Aktualny pełnoprawny mistrz wagi ciężkiej UFC, Jon Jones w najnowszym wywiadzie z Vic Blends wypowiedział się o swojej sportowej przyszłości. Ton wypowiedzi „Bonesa” może nieco zasmucić jego najwierniejszych fanów.
Jon Jones swoją ostatnią walkę stoczył w listopadzie zeszłego roku, kiedy to na gali UFC w Nowym Jorku zdominował i pokonał przed czasem Stipe Miocica.
Od czasu tamtego pojedynku w sieci kibice domagają się tylko jednego starcia. Walki z tymczasowym mistrzem wagi ciężkiej – Tomem Aspinallem.
Jednak nie wiadomo nie tylko, czy dojdzie do tej konkretnej walki, ale nie wiadomo też czy w ogóle dojdzie do kolejnego starcia z udziałem Amerykanina.
- ZOBACZ TAKŻE: Strike King 5 – karta walk pełna. Sarara i nie tylko! Kto walczy na gali w Krakowie?
Jon Jones o swojej sportowej przyszłości: Nie wiem co przyniesie życie
Tom Aspinall wielokrotnie już wypowiadał się na temat przeciągania przez „Bonny’ego” zaakceptowania ich walki.
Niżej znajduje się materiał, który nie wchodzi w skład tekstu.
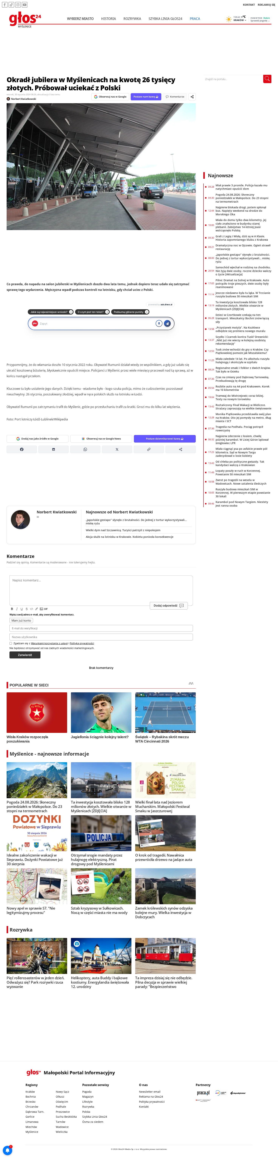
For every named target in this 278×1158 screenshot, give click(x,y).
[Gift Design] (203, 1100)
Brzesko (30, 1101)
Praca (195, 18)
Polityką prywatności (82, 643)
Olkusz (60, 1096)
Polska (86, 1111)
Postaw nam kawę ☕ (146, 96)
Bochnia (31, 1096)
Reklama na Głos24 (151, 1096)
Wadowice (62, 1127)
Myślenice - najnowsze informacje (49, 753)
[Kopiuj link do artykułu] (149, 449)
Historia (108, 18)
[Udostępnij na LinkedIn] (53, 449)
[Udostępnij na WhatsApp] (85, 449)
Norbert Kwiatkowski (23, 99)
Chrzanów (32, 1106)
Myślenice (32, 1132)
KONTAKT (249, 4)
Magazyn (88, 1096)
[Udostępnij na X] (117, 449)
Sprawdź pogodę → (260, 21)
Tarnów (60, 1122)
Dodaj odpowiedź (165, 605)
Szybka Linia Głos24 (165, 18)
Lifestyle (87, 1101)
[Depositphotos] (238, 1093)
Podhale (61, 1106)
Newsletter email (150, 1091)
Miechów (31, 1127)
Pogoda (87, 1091)
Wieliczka (62, 1132)
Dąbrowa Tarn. (35, 1111)
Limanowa (32, 1122)
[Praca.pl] (203, 1093)
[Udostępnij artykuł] (192, 96)
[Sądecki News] (220, 1093)
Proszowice (63, 1111)
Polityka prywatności (152, 1101)
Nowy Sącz (62, 1091)
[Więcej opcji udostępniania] (180, 449)
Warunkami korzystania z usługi (49, 643)
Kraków (30, 1091)
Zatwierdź (25, 655)
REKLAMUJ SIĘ (266, 4)
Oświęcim (62, 1101)
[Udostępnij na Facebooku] (22, 449)
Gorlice (30, 1116)
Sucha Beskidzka (66, 1116)
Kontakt (144, 1106)
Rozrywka (132, 18)
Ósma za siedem (92, 1122)
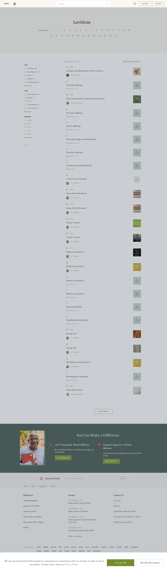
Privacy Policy (71, 564)
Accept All (120, 562)
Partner (144, 4)
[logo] (14, 3)
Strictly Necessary (150, 562)
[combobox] (80, 4)
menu (6, 3)
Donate (158, 4)
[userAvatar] (134, 3)
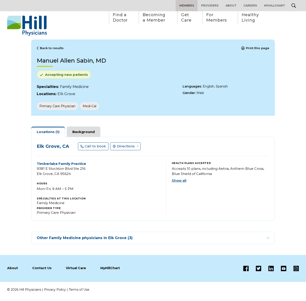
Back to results (52, 48)
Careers (250, 5)
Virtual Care (76, 268)
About (231, 5)
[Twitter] (255, 268)
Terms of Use (79, 290)
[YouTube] (280, 268)
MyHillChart (274, 5)
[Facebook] (246, 268)
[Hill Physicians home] (27, 26)
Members (186, 5)
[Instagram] (292, 268)
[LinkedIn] (267, 268)
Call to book (95, 146)
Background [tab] (83, 132)
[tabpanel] (153, 178)
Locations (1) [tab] (48, 132)
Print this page (257, 48)
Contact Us (42, 268)
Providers (209, 5)
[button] (120, 17)
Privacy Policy (55, 290)
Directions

Jednak najnowszy komentarz Jonesa w tej sprawie dalej nie rozwiewa wątpliwości w tej kwestii, a choćby je powiększa:
„Nie wiem co życie przyniesie w kwestii walki i rywalizacji. Czuję, iż będę przy mieszanych sztuk walki do końca życia i to niezależnie czy będę trenował innych, czy sam będę walczył w meczach pokazowych czy na tego typu wydarzeniach. W UFC też jest wciąż mnóstwo różnej rywalizacji.”
Jednocześnie Jones nie ukrywa, iż ze względu na swoją karierę czuje się w wyjątkowej pozycji negocjacyjnej w kwestii swojej dalszej kariery:
„Uważam, iż jestem kimś więcej niż zawodnikiem, a będąc w takiej pozycji masz więćej opcji niż inni. Chodzi o odejście z UFC, powrotu i tego typu rzeczy.”
Metrykalnie Jon Jones ma 37 lat i sportowo nie musi już nikomu nic udowadniać. No oprócz potencjalnej wiktorii z Tomem Aspinallem. Czy „Bonesa” stać jeszcze na wiktorię z młodym-gniewnym zawodnikiem mieszanych sztuk walki?